Publié le 21/01/2015

Carte blanche : H2A - "L’expérience internationale d’un bureau wallon"

Centre de congrès de Mons
© Wallonie-Bruxelles Architectures

« La collaboration internationale est un exercice périlleux qui nécessite de mettre en place des moyens adaptés. Est-il possible de collaborer avec un grand nom de l’architecture ? Quelle place occuper dans le processus de création ?

En 1988, lorsque l’exposition consacrée aux architectes déconstructivistes a lieu au MOMA, j’entame mes études d’architecture. Des noms tels que Frank Gehry, Peter Eisenman, Zaha Hadid, Rem Koolhaas et... Daniel Libeskind vont seulement commencer à signifier quelque chose pour moi.

Alors que dix ans plus tard, j’entamais à peine ma carrière d’architecte, Daniel Libeskind terminait le Musée Juif à Berlin. J’étais touché par cette architecture, impressionné par autant de justesse, par la tension dramatique de ces lignes brisées,  par ces successions d’espaces oppressants, par cette omniprésence du vide qui impose sa puissance émotionnelle. Il s’agit là d’une Architecture porteuse de sens. Elle concrétise les moments les plus sombres de notre histoire et elle nous interpelle, sans jamais cesser de nous émouvoir. Il n’était pas concevable d’imaginer un jour collaborer avec celui qui venait de réaliser l’une des œuvres majeures de l’architecture du XXème siècle, même dans un futur très lointain.  

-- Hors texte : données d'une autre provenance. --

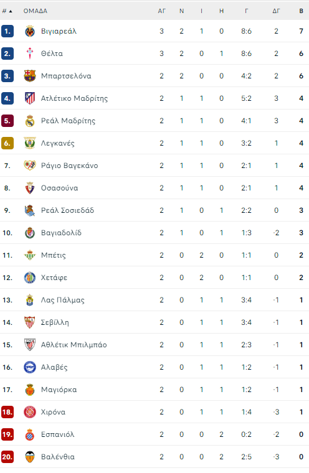This screenshot has height=473, width=309.
Task: Open the Λεγκανές team link
Action: click(58, 143)
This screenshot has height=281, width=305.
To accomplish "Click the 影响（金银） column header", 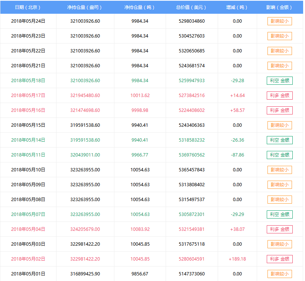I will pos(279,7).

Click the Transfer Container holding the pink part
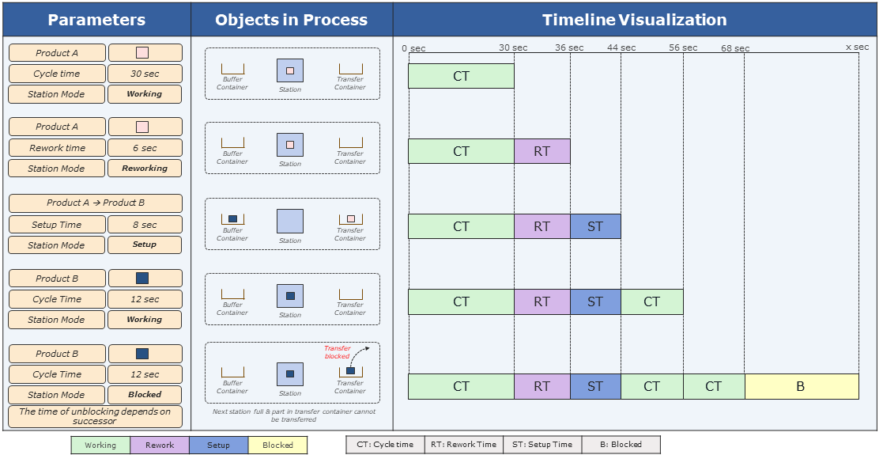(350, 219)
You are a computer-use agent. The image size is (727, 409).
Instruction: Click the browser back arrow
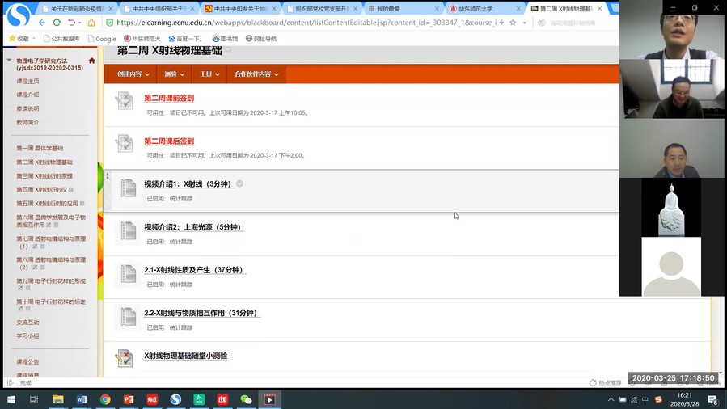coord(42,23)
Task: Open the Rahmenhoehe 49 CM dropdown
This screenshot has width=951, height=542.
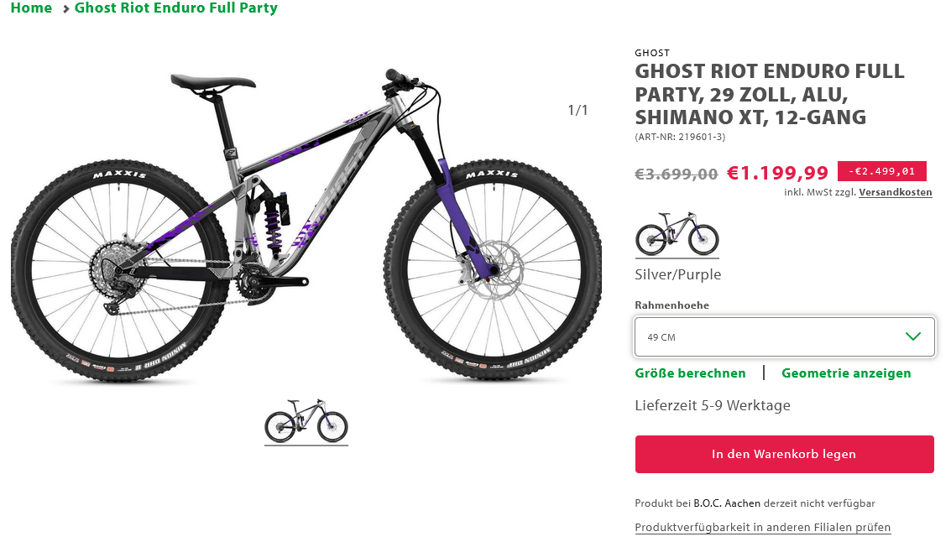Action: tap(784, 337)
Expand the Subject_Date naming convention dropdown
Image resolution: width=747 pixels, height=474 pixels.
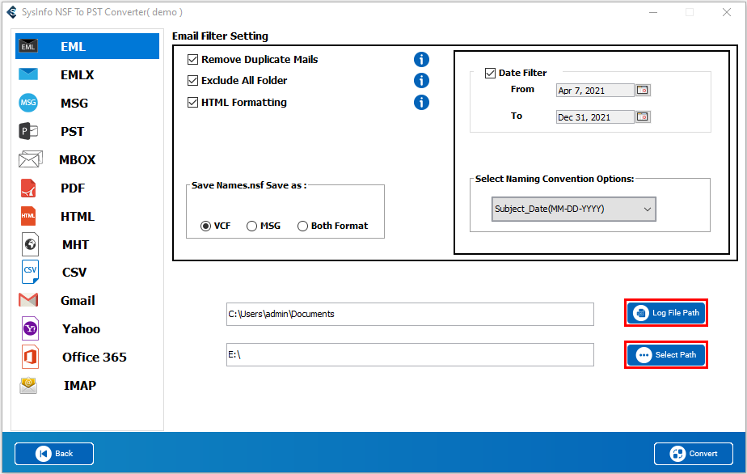point(573,209)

La carrière d’architecte est faite de rencontres et de hasards, d’opportunités qu’il faut pouvoir saisir. Il faut parfois faire preuve d’audace et oser se lancer lorsqu’une occasion se présente. Après la réalisation du Centre de Compétence en Environnement du Forem Initialis (Award de l’énergie 2005), un géant du net prend contact avec nous pour construire leur  premier Data Center en dehors des Etats-Unis. C’est un challenge que nous relevons et, durant cinq ans nous découvrons l’approche anglo-saxonne du projet d’architecture. Travailler avec des partenaires établis de l’autre côté de l’Atlantique permet, grâce au décalage horaire,  de disposer de journées de vingt-quatre heures. Mais pour y parvenir, il est primordial de mettre en place une communication efficace, de  structurer l’information pour que le travail effectué soit parfaitement compris par les différents intervenants. Des plateformes d’échange de documents sont mises en place afin que chacun puisse disposer des derniers plans et documents à jour. Un reporting est transmis chaque jour, des vidéoconférences hebdomadaires permettent de faire le point sur le projet et d’aborder des questions qui doivent être discutées. Le projet a duré cinq années, ce qui était au départ un challenge s’est avéré une très riche expérience. Nous avons franchi l’obstacle de la langue et mis en place un certain nombre d’outils qui ont complètement modifié notre manière d’appréhender un projet d’architecture.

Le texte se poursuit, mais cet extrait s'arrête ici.